The Law of 1794, derived from the Fourcroy Report of 1794, was enacted by the National Convention in December, 1794 in Paris, France. The law, stemming from a report from Antoine François, comte de Fourcroy, proposed the reorganization of the structure of medical education in post-revolution France and sought to lay the ground work for the institution of Hospital Medicine in France.

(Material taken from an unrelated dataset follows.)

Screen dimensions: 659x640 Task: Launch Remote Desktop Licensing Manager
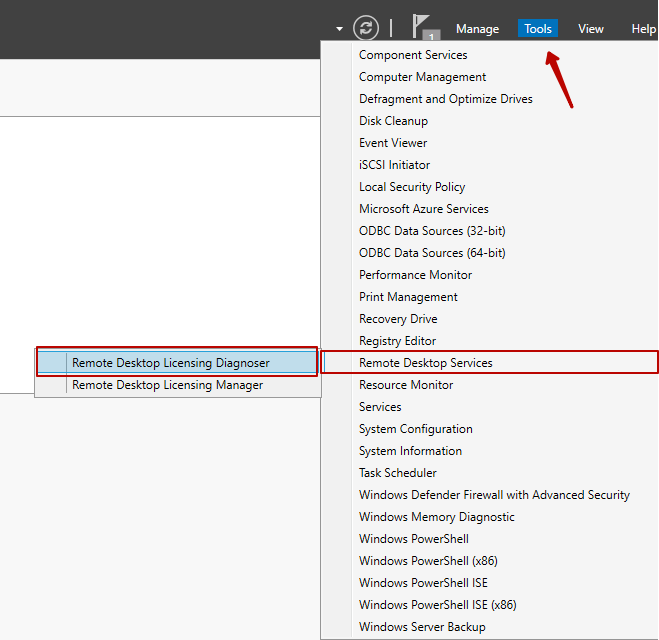pyautogui.click(x=167, y=385)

Following the French Revolution, France was in need of a new wave of new medical and healthcare professionals. Doctors and surgeons, primarily military-based physicians, were killed in large numbers during the wars and were in short supply to staff medical facilities after the fighting ended.[1] In total, it was estimated that over 600 surgeons were lost during the course of the conflicts.[2] The Revolutionary Government instituted after the war wanted a major overhaul of the French Healthcare System. With this in mind, the Legislative Assembly of 1792 disbanded most of the medical education resources in the country.[1] Antoine Francois comte De Fourcroy, a French Chemist who was a former member of the Ancien Régime Academy of Sciences, was called upon by the National Convention. They assigned him the role of planning out a new medical education system that would provide a new way of teaching medical students.[1] It was the goal of the Revolutionary Government to establish new "ecole de sante" (medical schools) more in line with the principles of the new government and to reorganized the disarrayed and fractured healthcare education system.[1] After the revolution, doctors and surgeons in hospitals around France had an unprecedented number of corpses at their disposal and relatively lax oversight in terms of their dissection. This provided them with a strong opportunity to pathologize and classify new diseases and abnormalities from the plethora of dead bodies that occupied the hospitals.[1] Fourcroy sought to take advantage of these newly accessible corpses for the purpose of educating new medical students with a more hands-on experience. He was convinced that an interaction between medical students and actual human bodies was essential to the medical education experience, stating that, in his new proposed system, students would "read little, see much, do much".[3]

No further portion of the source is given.